Decarboxylation-Induced Defects in MOF-Derived Single Cobalt Atom@Carbon Electrocatalysts for Efficient Oxygen Reduction.
Shuai YuanJinwei ZhangLinyu HuJiani LiSiwu LiYanan GaoQinghua ZhangLin GuWenxiu YangXiao FengBo WangPublished in: Angewandte Chemie (International ed. in English) (2021)

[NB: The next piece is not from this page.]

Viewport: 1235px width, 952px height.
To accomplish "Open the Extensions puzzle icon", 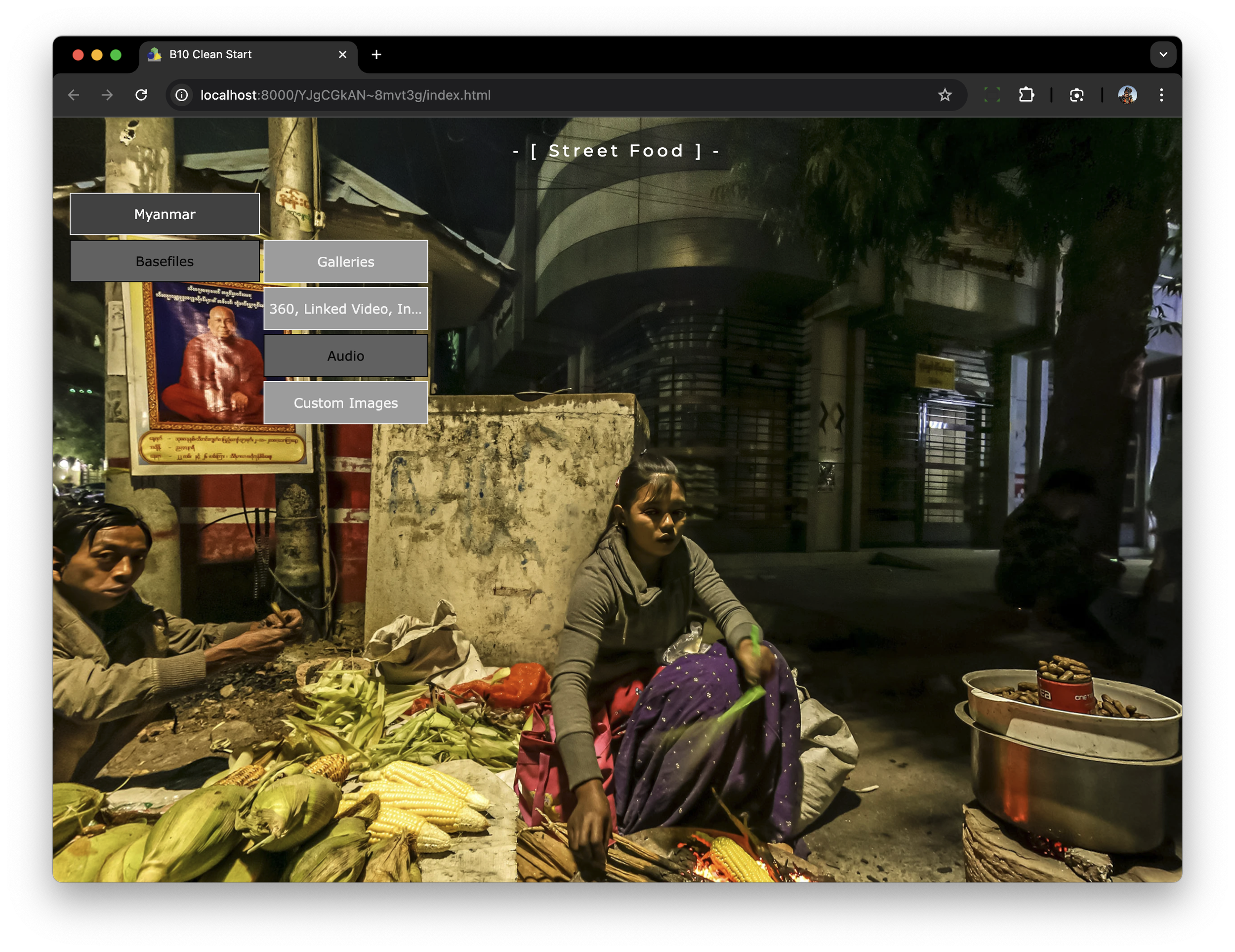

Developing transition metal single-atom catalysts (SACs) for oxygen reduction reaction (ORR) is of great importance. Zeolitic imidazolate frameworks (ZIFs) as a subgroup of metal-organic frameworks (MOFs) are distinguished as SAC precursors, due to their large porosity and N content. However, the activity of the formed metal sites is limited. Herein, we report a decarboxylation-induced defects strategy to improve their intrinsic activity via increasing the defect density. Carboxylate/amide mixed-linker MOF (DMOF) was chosen to produce defective Co SACs (Co@DMOF) by gas-transport of Co species to DMOF upon heating. Comparing with ZIF-8 derived SAC (Co@ZIF-8-900), Co@DMOF-900 with more defects yet one fifth Co content and similar specific double-layer capacitance show better ORR activity and eight times higher turnover frequency (2.015 e s-1 site-1 ). Quantum calculation confirms the defects can weaken the adsorption free energy of OOH on Co sites and further boost the ORR process.